* begin Data entries *

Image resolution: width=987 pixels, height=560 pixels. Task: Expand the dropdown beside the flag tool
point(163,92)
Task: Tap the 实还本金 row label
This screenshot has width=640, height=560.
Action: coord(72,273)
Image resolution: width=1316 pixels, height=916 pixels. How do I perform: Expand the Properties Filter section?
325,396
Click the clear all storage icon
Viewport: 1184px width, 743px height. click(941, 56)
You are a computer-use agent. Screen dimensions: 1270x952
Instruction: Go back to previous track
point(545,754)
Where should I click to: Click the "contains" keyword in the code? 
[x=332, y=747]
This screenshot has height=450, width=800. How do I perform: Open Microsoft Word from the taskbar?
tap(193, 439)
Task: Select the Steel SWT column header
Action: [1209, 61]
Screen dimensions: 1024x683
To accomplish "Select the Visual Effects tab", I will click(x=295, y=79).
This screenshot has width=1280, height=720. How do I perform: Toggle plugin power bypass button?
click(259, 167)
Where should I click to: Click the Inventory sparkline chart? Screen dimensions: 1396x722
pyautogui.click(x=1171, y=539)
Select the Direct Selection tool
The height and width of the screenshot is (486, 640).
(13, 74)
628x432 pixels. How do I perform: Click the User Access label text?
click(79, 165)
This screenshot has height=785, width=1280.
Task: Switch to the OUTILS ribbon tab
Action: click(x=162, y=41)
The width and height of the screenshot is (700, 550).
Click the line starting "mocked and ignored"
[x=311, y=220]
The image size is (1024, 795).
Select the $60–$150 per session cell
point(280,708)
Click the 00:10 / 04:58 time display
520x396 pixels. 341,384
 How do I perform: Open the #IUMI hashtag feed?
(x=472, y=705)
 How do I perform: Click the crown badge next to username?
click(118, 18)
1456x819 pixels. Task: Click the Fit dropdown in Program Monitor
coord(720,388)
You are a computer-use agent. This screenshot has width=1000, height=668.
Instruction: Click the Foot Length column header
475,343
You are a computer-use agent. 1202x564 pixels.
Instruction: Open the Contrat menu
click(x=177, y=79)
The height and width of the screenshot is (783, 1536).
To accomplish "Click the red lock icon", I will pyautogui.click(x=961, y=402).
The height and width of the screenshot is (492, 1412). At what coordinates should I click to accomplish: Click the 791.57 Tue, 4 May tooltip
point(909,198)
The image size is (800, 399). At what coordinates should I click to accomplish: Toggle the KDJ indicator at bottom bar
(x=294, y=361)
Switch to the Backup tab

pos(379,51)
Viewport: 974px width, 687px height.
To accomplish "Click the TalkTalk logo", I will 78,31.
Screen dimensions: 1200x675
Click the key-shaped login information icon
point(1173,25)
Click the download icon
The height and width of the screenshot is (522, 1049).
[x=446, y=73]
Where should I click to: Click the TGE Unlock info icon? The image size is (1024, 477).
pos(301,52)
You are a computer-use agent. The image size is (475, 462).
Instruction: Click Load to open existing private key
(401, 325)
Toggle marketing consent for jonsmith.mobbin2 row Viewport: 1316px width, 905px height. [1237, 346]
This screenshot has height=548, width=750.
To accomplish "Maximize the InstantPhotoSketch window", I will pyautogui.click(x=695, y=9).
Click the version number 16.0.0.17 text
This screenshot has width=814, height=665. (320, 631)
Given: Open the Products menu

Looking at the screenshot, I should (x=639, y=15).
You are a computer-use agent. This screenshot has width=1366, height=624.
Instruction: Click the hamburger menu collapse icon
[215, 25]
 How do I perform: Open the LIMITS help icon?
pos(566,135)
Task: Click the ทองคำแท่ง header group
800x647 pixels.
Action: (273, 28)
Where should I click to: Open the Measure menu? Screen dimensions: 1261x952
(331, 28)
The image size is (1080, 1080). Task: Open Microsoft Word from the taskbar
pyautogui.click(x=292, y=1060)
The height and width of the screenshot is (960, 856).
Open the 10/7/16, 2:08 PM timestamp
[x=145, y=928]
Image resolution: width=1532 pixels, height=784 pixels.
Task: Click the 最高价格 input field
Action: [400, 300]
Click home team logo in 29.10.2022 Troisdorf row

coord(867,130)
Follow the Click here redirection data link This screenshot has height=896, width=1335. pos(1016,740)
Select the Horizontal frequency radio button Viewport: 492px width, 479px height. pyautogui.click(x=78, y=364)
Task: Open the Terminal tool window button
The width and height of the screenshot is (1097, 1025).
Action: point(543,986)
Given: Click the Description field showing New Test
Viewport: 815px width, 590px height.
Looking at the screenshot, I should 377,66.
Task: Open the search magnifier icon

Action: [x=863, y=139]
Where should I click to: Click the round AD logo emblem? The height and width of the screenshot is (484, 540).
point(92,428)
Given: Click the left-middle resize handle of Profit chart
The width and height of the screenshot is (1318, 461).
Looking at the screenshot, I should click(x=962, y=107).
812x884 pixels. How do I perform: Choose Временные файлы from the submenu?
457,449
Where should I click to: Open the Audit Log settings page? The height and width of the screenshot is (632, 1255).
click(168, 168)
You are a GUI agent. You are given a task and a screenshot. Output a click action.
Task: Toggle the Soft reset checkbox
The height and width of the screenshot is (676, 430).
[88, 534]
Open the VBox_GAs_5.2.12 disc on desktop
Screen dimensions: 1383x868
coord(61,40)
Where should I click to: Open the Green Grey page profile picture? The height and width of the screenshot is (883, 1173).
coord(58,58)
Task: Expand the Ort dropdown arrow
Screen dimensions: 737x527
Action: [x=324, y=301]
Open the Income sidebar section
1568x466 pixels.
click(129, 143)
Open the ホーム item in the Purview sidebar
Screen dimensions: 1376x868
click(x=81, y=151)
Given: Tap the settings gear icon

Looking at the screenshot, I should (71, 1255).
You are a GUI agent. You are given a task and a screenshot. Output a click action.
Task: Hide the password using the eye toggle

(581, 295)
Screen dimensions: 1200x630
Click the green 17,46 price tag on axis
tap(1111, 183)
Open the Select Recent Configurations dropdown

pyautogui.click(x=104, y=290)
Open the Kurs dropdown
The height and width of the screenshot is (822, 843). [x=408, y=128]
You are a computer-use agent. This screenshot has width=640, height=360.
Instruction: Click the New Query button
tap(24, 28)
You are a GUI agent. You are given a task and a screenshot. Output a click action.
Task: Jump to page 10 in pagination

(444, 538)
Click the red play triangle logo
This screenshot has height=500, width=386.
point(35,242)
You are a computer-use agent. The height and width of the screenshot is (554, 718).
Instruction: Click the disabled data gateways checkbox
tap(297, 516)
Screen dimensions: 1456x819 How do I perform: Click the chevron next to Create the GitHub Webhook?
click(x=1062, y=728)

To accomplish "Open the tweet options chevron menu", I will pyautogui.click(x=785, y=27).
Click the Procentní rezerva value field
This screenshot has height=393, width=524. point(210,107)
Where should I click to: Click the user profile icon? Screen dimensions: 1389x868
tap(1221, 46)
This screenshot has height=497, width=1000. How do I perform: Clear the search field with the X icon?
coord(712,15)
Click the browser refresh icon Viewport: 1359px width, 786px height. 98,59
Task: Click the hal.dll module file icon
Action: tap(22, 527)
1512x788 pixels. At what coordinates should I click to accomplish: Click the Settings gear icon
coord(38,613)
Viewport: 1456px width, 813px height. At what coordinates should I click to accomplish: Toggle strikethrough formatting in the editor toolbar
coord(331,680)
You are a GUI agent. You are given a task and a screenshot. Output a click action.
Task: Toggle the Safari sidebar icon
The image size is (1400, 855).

* end Data entries *

* **What to do**: Rescale the entries from the first line through the line containing "point(545,754)", reproducing every line with the requests unchanged. Multiply each number in the answers, such as coordinates and dimensions, by 1.95 and round to whole numbers, with halves rounded up.

* **Solution for this exercise**:
Image resolution: width=987 pixels, height=560 pixels. Task: Expand the dropdown beside the flag tool
point(318,179)
Task: Tap the 实还本金 row label
This screenshot has width=640, height=560.
Action: coord(140,532)
Image resolution: width=1316 pixels, height=916 pixels. How do I perform: Expand the Properties Filter section?
634,772
Click the clear all storage icon
Viewport: 2309px width, 1449px height. click(1835, 109)
You are a computer-use agent. Screen dimensions: 1270x952
Instruction: Go back to previous track
point(1063,1470)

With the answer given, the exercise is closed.